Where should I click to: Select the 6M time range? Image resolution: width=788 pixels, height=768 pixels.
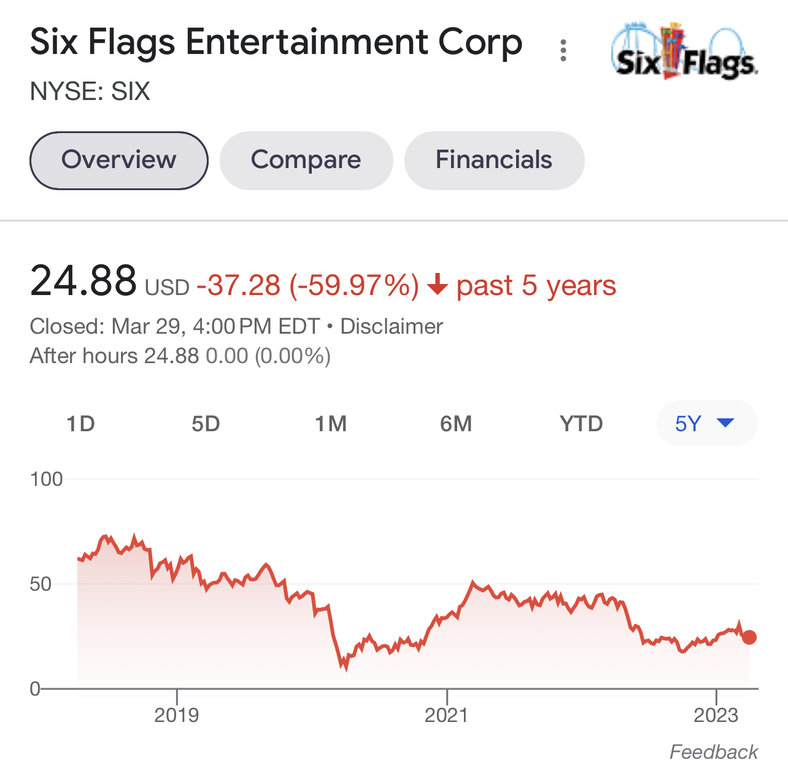(x=455, y=424)
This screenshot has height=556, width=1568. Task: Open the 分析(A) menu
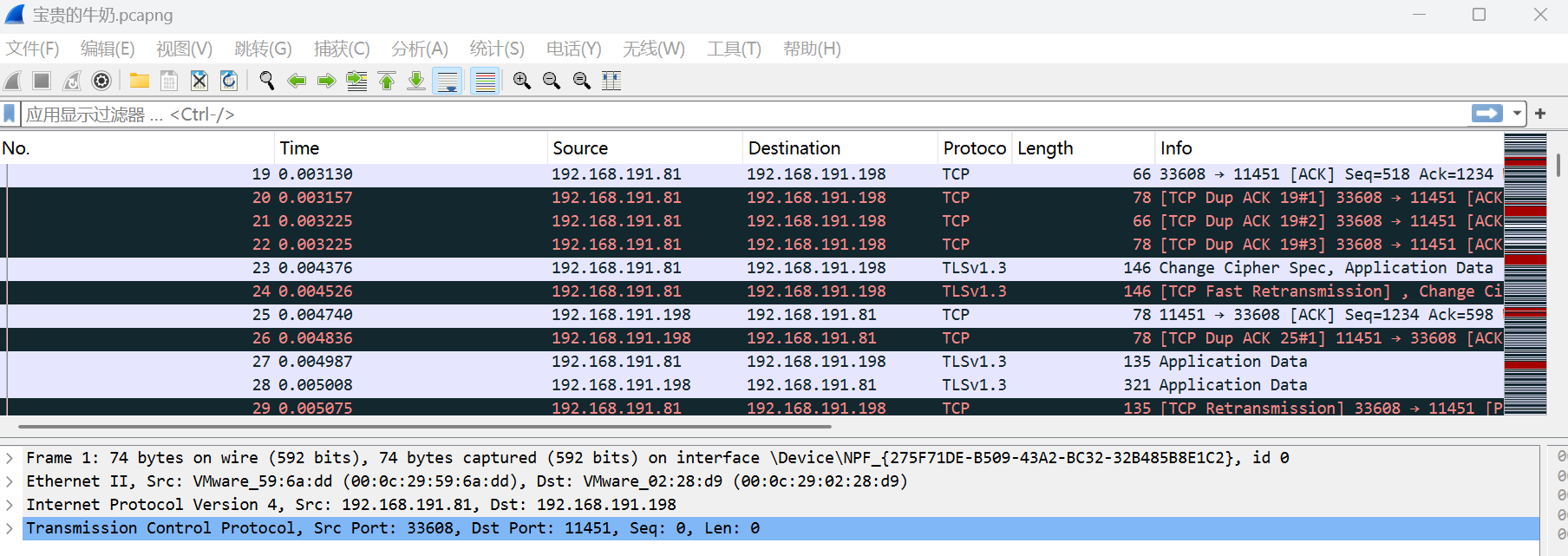(419, 49)
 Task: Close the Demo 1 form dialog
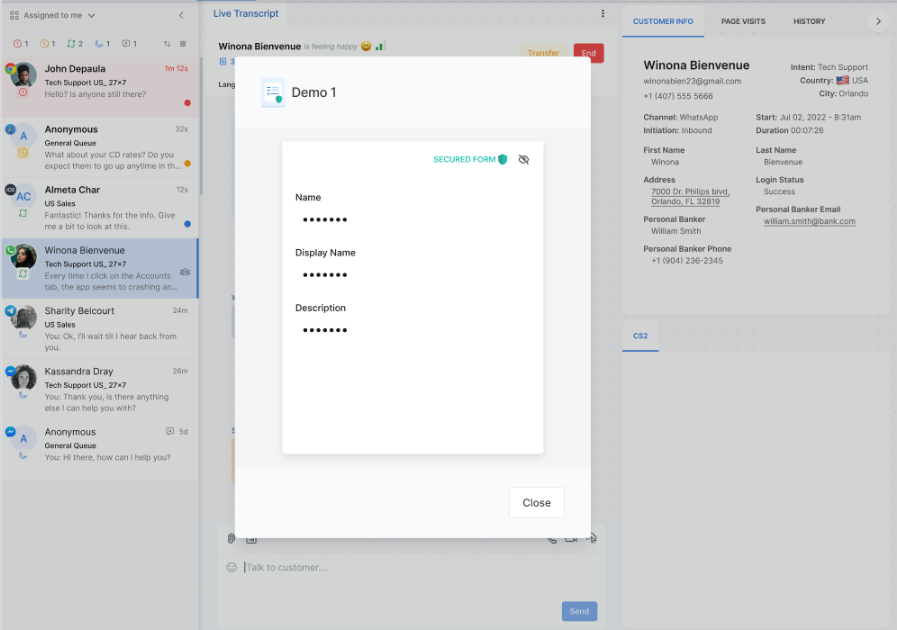pyautogui.click(x=536, y=503)
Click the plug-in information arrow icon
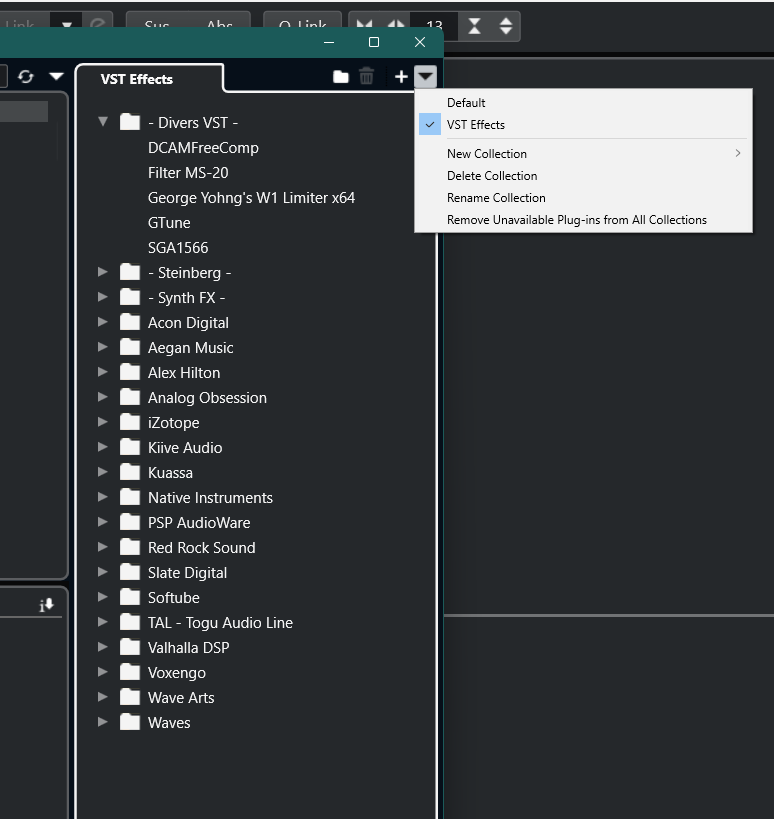The image size is (774, 819). (x=46, y=605)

BRIEF -
Working down from the line with "Task: Close the Demo 1 form dialog", copy each line exactly until the last line of the entries, which is also included. Omit the pictures.

ANSWER TO THIS PROBLEM -
 Task: Close the Demo 1 form dialog
pyautogui.click(x=536, y=503)
Click the plug-in information arrow icon
The image size is (774, 819). (x=46, y=605)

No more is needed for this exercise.